What is TeaBreak?
TeaBreak (http://teabreak.pk) is a Pakistani Blog Aggregator. It started off in April 2008 with an aim to organize the expanding Pakistani blogosphere. The engine supports automated tagging and categorization of posts into relevant topics like Politics, sports, business, technology, etc.
Background
Initially the project was completely based on WordPress and used a feed aggregation plugin called WP-O-Matic.
But in a matter of months TeaBreak grew to over 500 local blogs and the aggregation overhead along with serving growing traffic was enough to exhaust the VPS resources. The site was running on a decent VPS and even after a lot of fiddling around with MySQL and apache tweaks and optimization, the WordPress + WP-O-Matic solution was unfortunately not optimal.
The new distributed architecture
At that point I decided to split the monolithic system into stand-alone distributed systems. This way each system can be scheduled to run at a different time and possibly spread across multiple hosts.
So, the system was divided into:
1. WordPress Front-end
I didn’t want to re-invent the wheel so I still preferred to keep the front-end on WordPress because of it’s excellent support for managing posts and editorial-level features (like editing and tagging posts, etc.).
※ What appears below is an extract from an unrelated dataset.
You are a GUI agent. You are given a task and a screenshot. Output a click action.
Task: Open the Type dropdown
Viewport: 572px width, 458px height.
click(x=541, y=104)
Additionally, the plugin-base was quite attractive to retain WordPress as that would mean an almost instantaneous launch of a new feature (like polling).
This system is live at http://teabreak.pk.
2. CDN for static content
We have roughly 50K+ posts in our system at any given time, and we don’t yet have a traffic level to keep all of them in cache. Also the amount of images, and other static content is considerable, so I decided to put off the load for static content like images, CSS, Javascripts, etc. by using a different shared hosting account.
I achieved this by a modified version of CDN Rewrite plugin. The CDN is live at: http://cdn.teabrk.com.
3. Management System
This is a non-wordpress based system to deal with sign-ups, registrations, admin & editorial reviewing of new blogs. The basic aim was to have a system that can be modified as our demands and requirements shape up when working with external partners.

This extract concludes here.